Why Selling to the Government is Unique

selling to the government is different

Growth Orbit Insights

Sales can be chaotic at timesYou must keep a lot of things in mind at once to succeed. Arguably, this statement holds true in selling to the government more than any other industry. B2G lead generation for the public sector is complex and uniqueIt requires an understanding of the rules of government, its processes, and its language.

by Shawn Harrington

Start with what you Know about Lead Generation for the Public Sector, Then Ask Questions

Before we dive into the unique aspects of government selling, let us look at some similarities between generating leads for B2G compared to B2B. Here at Growth Orbit, we believe sales success relies on a process. Our Sales Development Representatives (SDRs) lead conversations with insight and utilize proven sales methodologies to generate high quality leads. But before ever picking up the phone or sending an email, our SDRs must embody an in-depth knowledge of the solution they are selling, including: 

  • What are the differentiators? 
  • Who is the Ideal Customer Profile (ICP)? 
  • What are the pains, fears, and needs of the ICP? 
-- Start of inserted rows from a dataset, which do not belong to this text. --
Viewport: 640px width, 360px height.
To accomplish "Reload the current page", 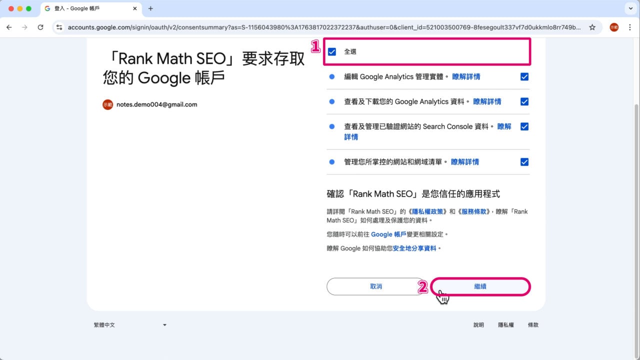I will tap(41, 28).
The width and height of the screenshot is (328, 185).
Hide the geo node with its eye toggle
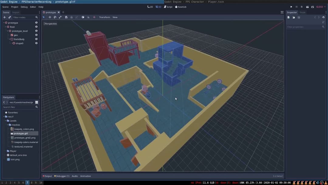(36, 35)
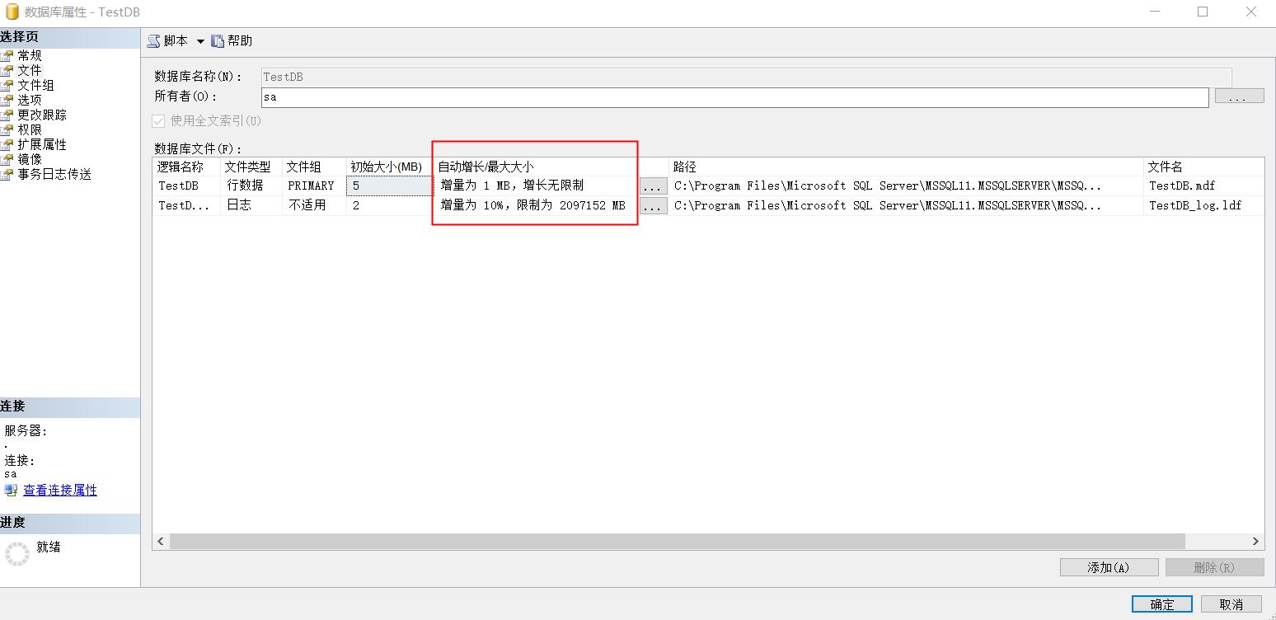The height and width of the screenshot is (620, 1276).
Task: Open the 帮助 toolbar item
Action: pos(231,40)
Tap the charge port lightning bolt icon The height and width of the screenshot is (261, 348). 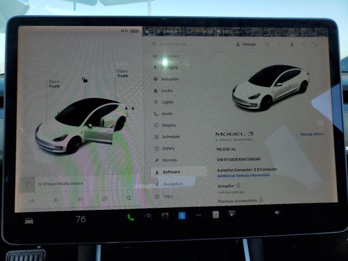pos(132,108)
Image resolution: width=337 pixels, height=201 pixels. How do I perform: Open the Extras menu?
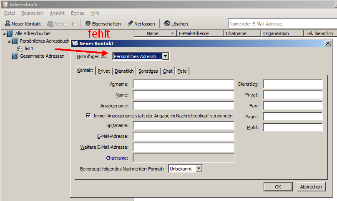(x=77, y=13)
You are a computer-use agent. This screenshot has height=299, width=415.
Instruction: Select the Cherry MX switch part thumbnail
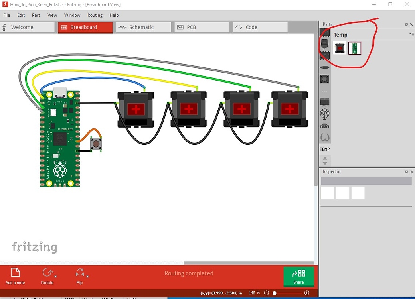pyautogui.click(x=340, y=48)
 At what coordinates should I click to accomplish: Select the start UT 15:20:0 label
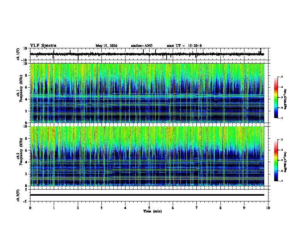[x=184, y=46]
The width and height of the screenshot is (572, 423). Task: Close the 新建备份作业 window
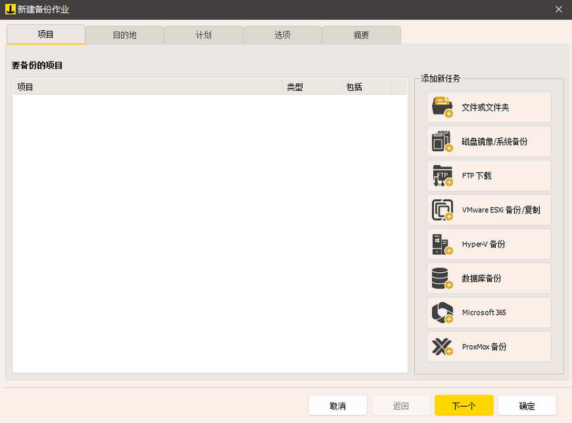[x=559, y=10]
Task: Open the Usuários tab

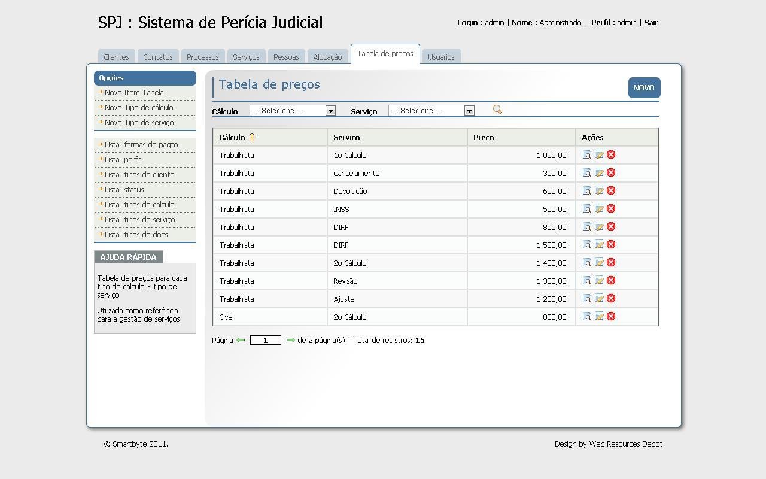Action: point(442,56)
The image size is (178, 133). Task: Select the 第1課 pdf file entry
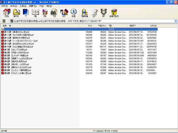(16, 50)

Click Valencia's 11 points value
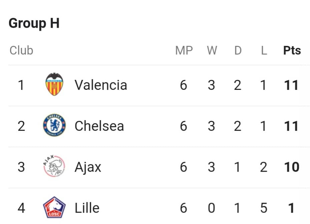pyautogui.click(x=291, y=85)
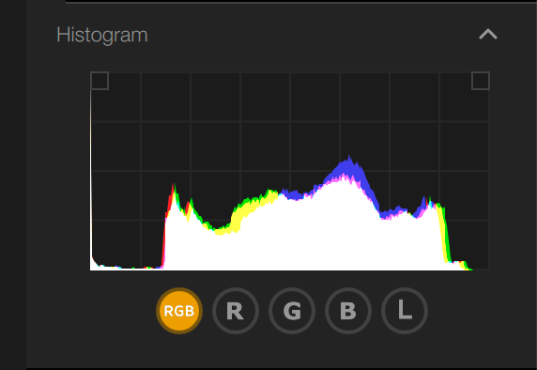Show only the red channel (R)
Viewport: 537px width, 370px height.
coord(236,311)
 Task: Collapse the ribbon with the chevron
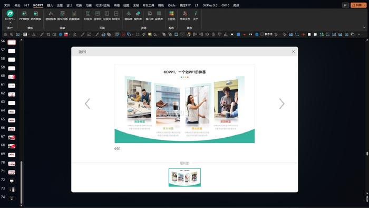tap(364, 27)
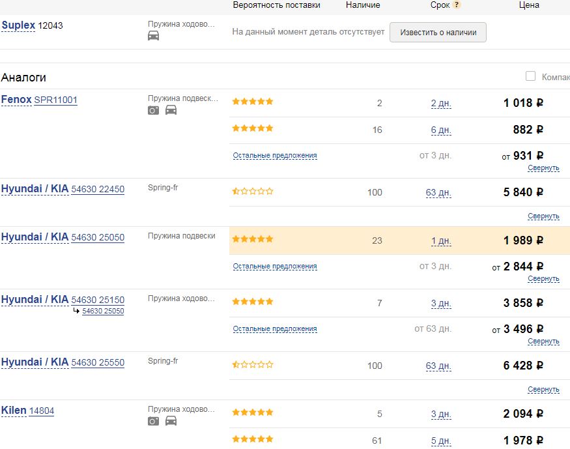Expand Остальные предложения for Hyundai 54630 25050
570x449 pixels.
(275, 266)

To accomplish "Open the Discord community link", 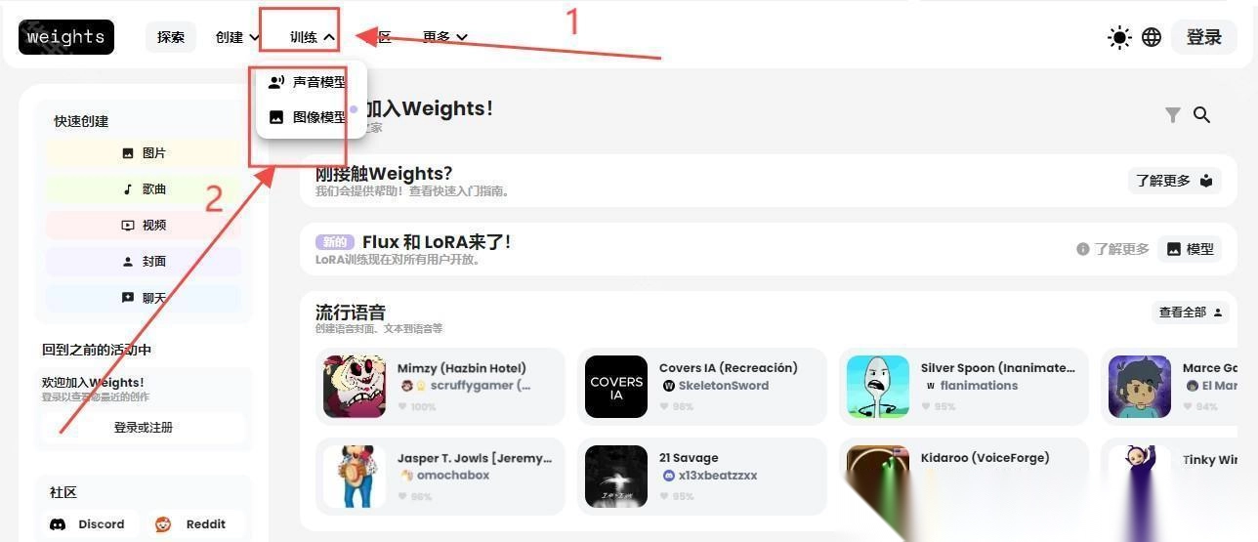I will [88, 524].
With this information in hand, they must marry pains and needs with the unique solution they are selling. Then, they can find valuable information about what is important to their prospects and use it to customize messaging. This customization will allow SDRs to have insightful conversations, gain market intelligence, and generate quality government leads. 

Unique Aspects About Targeting Government Entities

Before we outline the challenges of generating leads in the government sector, let me tell you the good news… you will have more conversations. It is easier to connect with government prospects than with the private sector. Yes, government employees are more likely to pick up the phone. Why? Part of their job is to serve the needs of their community. So, they spend a good portion of their day helping constituents on the phone. Does this lead to more leads for B2G? Not necessarily, but it does help gain vital market intelligence.  

Market intelligence helps uncover decision-making processes, determine personas to target, identify upcoming opportunities (RFPs), understand the agency’s needs, and more. In some respects, market intelligence is just as important as a lead itself. It is useful to craft customized messaging, create digital campaigns, and help with other sales and marketing activities.  

Another great aspect of B2G sales is that all their information is public. In other words, building B2G lead lists and identifying contacts is easier than in the private sector.  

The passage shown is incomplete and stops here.